Posted by judycabbages on 2009-03-29

Raw

raw _9035762

D700 + Nikkor 85mm f1.4 + SB800 at ISO200, 85mm, f5.0, 1/500sec, exposure -2/3EV, flash +0.7EV

This is the photo straight from the camera. Often, white balance and exposure correction is required but not in this case. With the white balance set to “cloudy”, the colour was right.

This photo is a fairly typical of the way I do things. Since I am only interested in the persons face, I use center weighted metering to get the exposure for the face correct. I only care a little about the exposure of the environment behind them – a little – I want to darken it to make the persons face stand out from the background. I set my camera exposure compensation to -2/3EV making the whole image darker than it would be, and then I set my flash (SB800) to +0.7EV in commander mode (Custom Menu Setting, e3 Flash cntrl for built-in flash, Commander mode). This will lighten the foreground to a good exposure level, and leave the more distant background darker.

Basically, all I’m doing is setting a relative exposure difference between the background and the person.

Of course, there are some fine points to it.

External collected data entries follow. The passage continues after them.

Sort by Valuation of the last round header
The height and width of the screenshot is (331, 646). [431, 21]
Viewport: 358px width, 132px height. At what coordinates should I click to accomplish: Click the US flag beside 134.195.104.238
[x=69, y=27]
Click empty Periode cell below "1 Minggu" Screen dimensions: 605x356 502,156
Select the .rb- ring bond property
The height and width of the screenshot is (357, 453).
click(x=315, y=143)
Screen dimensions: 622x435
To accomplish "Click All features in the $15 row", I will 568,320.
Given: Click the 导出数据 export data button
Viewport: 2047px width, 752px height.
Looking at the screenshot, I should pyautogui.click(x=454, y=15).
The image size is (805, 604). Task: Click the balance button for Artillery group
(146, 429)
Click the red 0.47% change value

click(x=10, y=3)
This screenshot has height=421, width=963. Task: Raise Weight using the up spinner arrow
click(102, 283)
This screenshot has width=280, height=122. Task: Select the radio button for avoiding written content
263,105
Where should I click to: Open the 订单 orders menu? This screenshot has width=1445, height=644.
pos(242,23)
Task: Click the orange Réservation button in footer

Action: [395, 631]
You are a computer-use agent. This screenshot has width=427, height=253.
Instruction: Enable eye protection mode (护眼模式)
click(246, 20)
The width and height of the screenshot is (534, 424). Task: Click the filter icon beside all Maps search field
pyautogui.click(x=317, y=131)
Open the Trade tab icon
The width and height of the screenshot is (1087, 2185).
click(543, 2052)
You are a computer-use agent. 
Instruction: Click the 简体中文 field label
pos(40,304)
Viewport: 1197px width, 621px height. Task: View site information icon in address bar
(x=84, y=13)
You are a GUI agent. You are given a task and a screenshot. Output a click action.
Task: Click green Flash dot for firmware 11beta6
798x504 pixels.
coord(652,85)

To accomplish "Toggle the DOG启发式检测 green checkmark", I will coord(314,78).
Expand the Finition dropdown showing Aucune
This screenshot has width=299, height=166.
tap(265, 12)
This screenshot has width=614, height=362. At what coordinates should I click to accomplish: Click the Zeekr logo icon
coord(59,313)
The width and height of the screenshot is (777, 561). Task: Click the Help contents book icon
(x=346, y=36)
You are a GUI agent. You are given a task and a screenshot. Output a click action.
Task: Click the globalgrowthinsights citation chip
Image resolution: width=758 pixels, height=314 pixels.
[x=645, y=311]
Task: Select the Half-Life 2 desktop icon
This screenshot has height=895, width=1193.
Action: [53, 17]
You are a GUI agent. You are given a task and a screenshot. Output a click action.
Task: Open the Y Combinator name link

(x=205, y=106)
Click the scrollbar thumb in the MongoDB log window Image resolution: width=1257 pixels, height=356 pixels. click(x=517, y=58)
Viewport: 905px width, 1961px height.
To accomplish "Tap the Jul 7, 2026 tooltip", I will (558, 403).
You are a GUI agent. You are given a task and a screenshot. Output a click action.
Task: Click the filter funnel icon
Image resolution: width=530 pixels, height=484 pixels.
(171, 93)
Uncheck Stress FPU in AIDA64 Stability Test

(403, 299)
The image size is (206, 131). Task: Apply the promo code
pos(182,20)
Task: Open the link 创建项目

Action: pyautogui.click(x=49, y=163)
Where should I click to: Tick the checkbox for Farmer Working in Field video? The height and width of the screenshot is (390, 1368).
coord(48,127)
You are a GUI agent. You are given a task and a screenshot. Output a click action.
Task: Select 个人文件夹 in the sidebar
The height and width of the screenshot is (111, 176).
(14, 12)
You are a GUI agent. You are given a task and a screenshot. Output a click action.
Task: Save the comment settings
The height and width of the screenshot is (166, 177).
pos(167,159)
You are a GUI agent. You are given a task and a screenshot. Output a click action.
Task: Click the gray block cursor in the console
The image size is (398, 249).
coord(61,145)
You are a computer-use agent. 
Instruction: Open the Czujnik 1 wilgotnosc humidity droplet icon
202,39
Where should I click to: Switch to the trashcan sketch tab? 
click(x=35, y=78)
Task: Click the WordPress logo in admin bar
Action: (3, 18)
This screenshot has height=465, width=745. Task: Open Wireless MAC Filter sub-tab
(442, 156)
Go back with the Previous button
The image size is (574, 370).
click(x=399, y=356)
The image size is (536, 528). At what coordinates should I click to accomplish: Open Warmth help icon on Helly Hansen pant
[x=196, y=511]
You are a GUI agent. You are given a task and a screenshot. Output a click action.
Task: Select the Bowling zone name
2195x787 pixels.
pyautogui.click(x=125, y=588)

  • More often than not, I err on the side of slightly overexposing the person since it is easier to correct that than underexposure (well, at least with my camera).
  • If I have time (and can be bothered), I use matrix metering and read the exposure setting for the whole scene and then later spot meter the person – this give an acurate exposure setting but it takes time to do.
  • If it’s very sunny, then I increase the exposure difference and this reminds me of the most important thing, shot in the shade!

Importing

I import the photo in Lightroom, and then right-click it and select “Edit in Photoshop”. This will conveniently stack the Photoshop image with the original raw on in Lightroom so that the two images (the oringal raw, and the photoshoped one) are kept together.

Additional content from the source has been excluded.